Cuando llegamos a la confluencia con la calle Manuel Fernández y González, oímos dos o tres disparos y vemos subir gente corriendo, desde la calle Virgen de la Vega, hacia donde estamos nosotros.
Seguimos, tranquilizándonos, la que comparte sillón en casa sigue con el rostro asustado. Delante nuestro una familia. Alrededor la gente corretea, unos hacia arriba, otros hacia abajo. Es una familia de turistas extranjeros. El niño, más joven, está muy nervioso, se le ve a metros que está a punto de llorar, tendrá unos doce años.

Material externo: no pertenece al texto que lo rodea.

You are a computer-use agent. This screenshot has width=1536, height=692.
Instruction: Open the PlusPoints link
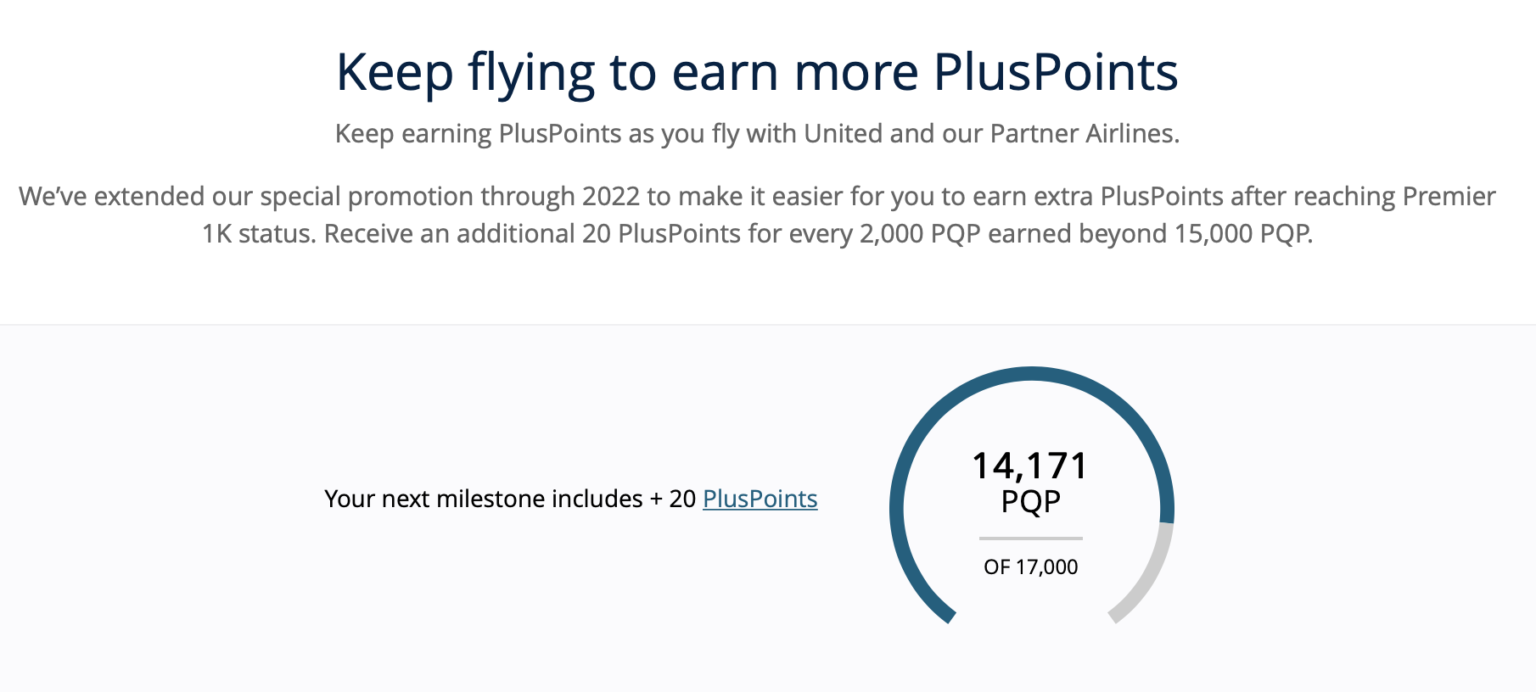(761, 498)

Al seguir oyendo carreras, esta vez por nuestra calle, vienen de la Carrera de san Jerónimo, la familia se mete en el resquicio de un portal. Nos acercamos y les decimos que no, que no es seguro. No preguntan ¿no? Le hago un gesto para que vayan hacia la calle Atocha y les niego con la cabeza. No puedo mirarlos a la cara, me da vergüenza lo que está pasando, lo que está pasando en este país. Nos hacen caso. Al rato la mujer se vuelve y nos da las gracias en español. Nadie tiene un cartel en la cara que ponga, yo no fuí.
Bajamos por la calle Huertas, mucha gente de la manifestación tomando algo. Seguro que no saben nada, se veía que no esperaban lo que luego les vino encima. A la altura de la comisaría de policía una mujer está tendida en el suelo. La están asistiendo, no sabemos más, no queremos saber más. No vamos esta vez por el paseo del Prado, al fresco que era la única y exclusiva intención que teníamos, la de finalizar la marcha con un paseo agradable entre árboles centenarios. Allí comentamos lo ocurrido, buscando los porqués (reflexión que haré en una próxima entrada en este blog).
Fue en el autobús de vuelta a casa, tras una llamada a los familiares que cada vez más están preocupados por los que salimos en defensa de lo nuestro, de lo suyo y de lo de todos, cuando me vino el bajón total. Gastado el bidón de adrenalina que mi mente había chutado a mi cuerpo.